A questo punto è bene prendere in considerazione le argomentazioni di quanti sostengono che è necessario riconoscere la cittadinanza a coloro che nascono in Italia (ius soli) o che abbiano seguito un corso di studi variamente configurato, nella considerazione che la scuola sia un luogo nel quale s’impara ad essere italiano, se ne conosce la lingua e la storia. Tutti coloro che s’incamminano su questa strada aggiungono che non è giusto non riconoscere a coloro che studiano con “i nostri figli e nipoti” gli stessi diritti di figli e nipoti.
Non è un argomento. Infatti, se la scuola è indubbiamente un mezzo che favorisce l’integrazione altre condizioni contribuiscono a mantenere distanti i giovani che studiano con i nostri figli e nipoti. Sono quelle derivanti dalla famiglia e dalla comunità nella quale vivono. Qualche esempio lo chiarisce. Quando in una scuola italiana fu richiesto un minuto di silenzio per ricordare le vittime del Bataclan le ragazze musulmane non si alzarono in piedi. Ugualmente, ne ho già scritto, ricordo il caso di quel giovane, poco più di un bambino, coraggiosissimo, che in uno scuolabus ha salvato i compagni di scuola presi in ostaggio da un terrorista chiamando, non visto, i Carabinieri ed al quale è stata concessa la cittadinanza italiana. Ebbene, qualche giorno dopo quel bambino si è fatto fotografare con sulle spalle la bandiera egiziana. È egiziano, appartiene ad un popolo di antica civiltà, perché dovremmo impedirgli di essere quel che si sente ed obbligarlo a sentirsi italiano?
Un ricordo personale. In terza media fu inserita nella mia sezione una ragazza che era nata e vissuta fino ad allora (dodici anni) negli Stati Uniti, a New York e grande fu lo stupore di noi colleghi e della docente di lingua che non sapesse una parola d’inglese, neppure good morning. Aveva studiato in una scuola italiana e vissuto in un quartiere dove non era necessario parlare inglese.

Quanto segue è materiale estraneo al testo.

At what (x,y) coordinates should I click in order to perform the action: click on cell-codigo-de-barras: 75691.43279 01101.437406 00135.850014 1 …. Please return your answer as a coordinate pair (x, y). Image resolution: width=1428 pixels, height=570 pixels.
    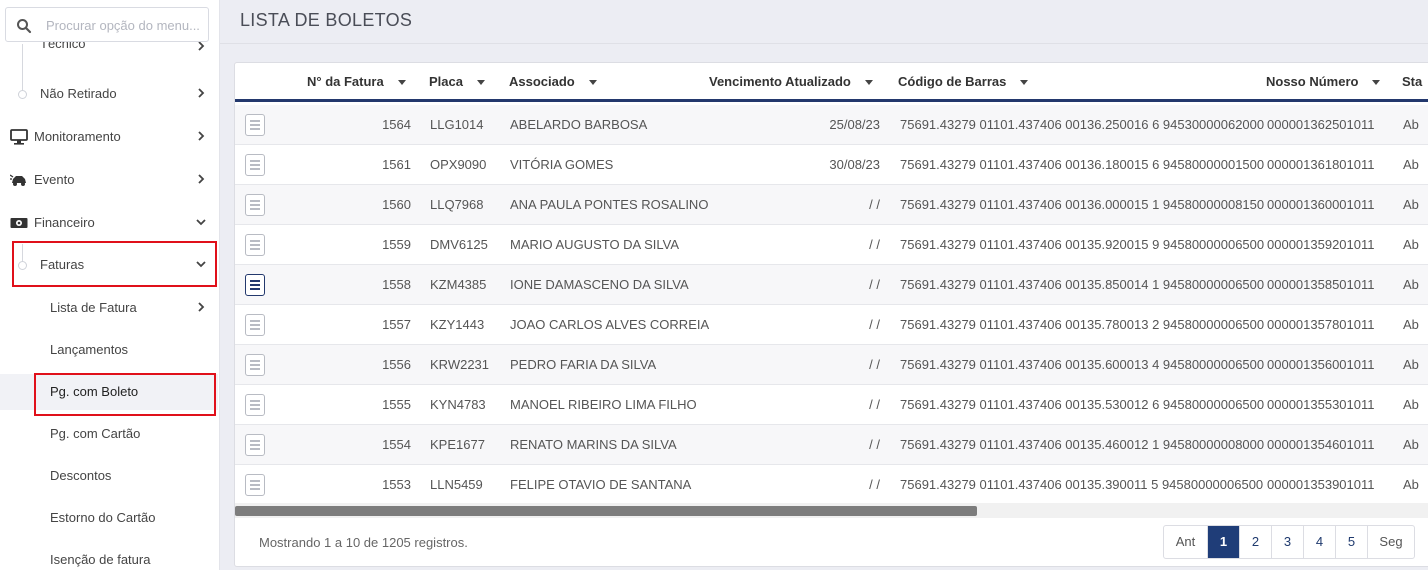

Oggi c’è chi pretende di attribuire la cittadinanza a chi non conosce la nostra lingua, immaginiamo se conosce la nostra storia e i nostri valori.
Questi esempi chiariscono un aspetto che nella confusione delle idee viene ignorato. È giusto riconoscere a chi vive e studia in Italia i diritti degli italiani quanto all’assistenza sanitaria, alla scuola, alla partecipazione alle attività sportive. Diverso è il diritto di cittadinanza. Che va richiesto. Conosco persone che hanno studiato all’estero, in prestigiose scuole francesi, tedesche o inglesi e non hanno assunto la cittadinanza nonostante la lunga permanenza in quei paesi. Ugualmente conosco professionisti che da anni lavorano all’estero e che non hanno chiesto la cittadinanza di quel paese.
Né può convincere alla concessione della cittadinanza in assenza di una richiesta suffragata da un evidente rispetto della nostra identità quanto ai valori civili che sappiamo non condivisi da comunità che, ad esempio, negano diritti alle donne, i richiami alle esigenze dei fondi pensioni in una realtà che, purtroppo, vede una riduzione delle nascite. Perché è evidente che coloro che lavorano in Italia contribuiscono alle entrate fiscali ed a quelle contributive indipendentemente dalla cittadinanza.
In conclusione, c’è molta confusione di idee per quella scarsa riflessione alla quale il Direttore Belpietro invita tutti e per un certo velleitarismo agostano stimolato dal desiderio di apparire, un sentimento naturale che in politica, e nella vita, a volte è pericoloso.